In Kalyan-Dombivli, Ulhasnagar, Kolhapur, Jalna, Ahilyanagar, Jalgaon, Nanded Waghala, and Malegaon, Shinde outperformed Uddhav by a significant margin.
A similar pattern emerged in Nashik, which was once a Sena stronghold, and where the MNS had dominated the municipal corporation in its first election in 2009.
Aside from Mumbai, SSUBT also performed exceedingly well in Parbhani, where it outperformed the BJP by a massive margin.
Lessons for Uddhav
The BJP commands the highest average vote share in the state at above 26%, followed by the Congress. While SSUBT's vote share in the general elections was about 17%, it dropped to around 10% in the Assembly elections.
The municipal elections may have saved SSUBT's base in Mumbai, but they raise significant questions about the party's ability to retain an electoral base in other major regions of Maharashtra.
The 'Marathi manoos' sentiment, as a historical trend, has always been more popular in Mumbai and urban pockets of other cities like Pune and Nashik, where the influx of immigrants is high. Although this narrative may have come to Uddhav's rescue in Mumbai this time, it cannot become the party's blanket strategy across the state.
Experts have repeatedly opined that the trajectory Uddhav has been trying to take the party on, and the strategic make-and-break alliance with the Congress and Sharad Pawar, resonates with only a small percentage of the traditional Shiv Sena voters in urban pockets.
The party may need to seriously rethink its strategies at multiple levels of administrative structures in order to revive itself at the grassroots in panchayats and local bodies.

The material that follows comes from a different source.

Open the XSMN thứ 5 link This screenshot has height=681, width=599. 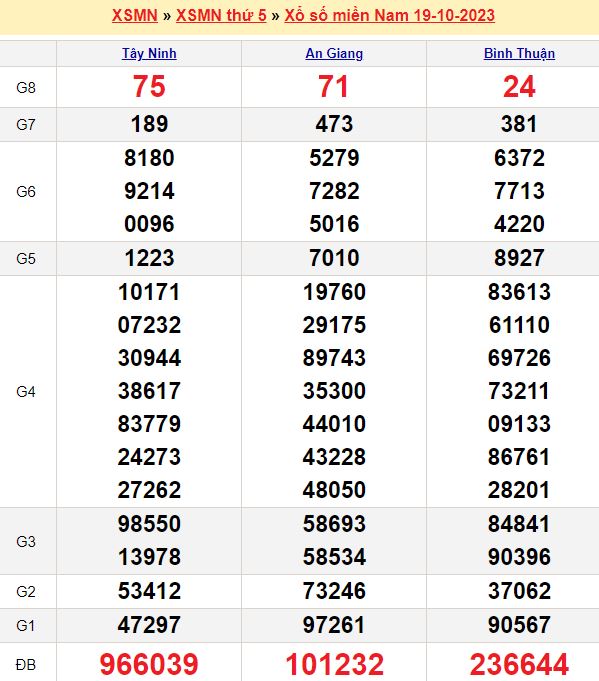point(221,16)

A clear message that emerges from the Mumbai elections is that the Maha Vikas Aghadi (MVA) alliance has only been partly beneficial for Uddhav after the 2024 Lok Sabha elections. Though clear data is yet to emerge, not contesting the BMC elections in a formal MVA alliance, and not being seen with the Congress, has yielded results.
The Road Ahead for the 'Thackeray' Brand
In several interviews and interactions, Raj hinted that the alliance with Shiv Sena is for the municipal elections. Throughout the course of campaigning, leaders from both parties have been calculated in their responses to questions about the continuance of the alliance after the BMC elections.
Over the past few years, Raj has formed strategic understandings and alliances with several parties — Sharad Pawar's NCP in 2019, the BJP for the general elections in 2024, and with Shiv Sena (UBT) for the 2026 municipal elections.
However, as analysts have repeatedly pointed out, Raj's aura may pull crowds at election rallies but doesn't necessarily translate into votes that can sustain alliances or even support his own candidates.
The MNS has hardly increased its tally, despite reuniting with Uddhav and contesting 94 seats.
Uddhav, meanwhile, has lived to fight another day — at least in Mumbai, Parbhani, and a few isolated seats in other corporations. With nine MPs in the Lok Sabha from Maharashtra and 20 MLAs, Uddhav cannot be written off just yet.
So, what happens to the Thackeray brand and legacy? If the Lok Sabha elections, Assembly elections, and municipal elections are any indicators, it is still very much a brand, though a weakened one. As for the Thackeray legacy, most Hindutva parties, for the sake of pulling votes in Maharashtra, claim to be its true inheritors, including Devendra Fadnavis himself.
While the road ahead for Uddhav is steeper, Raj's path remains, once again, unpredictable.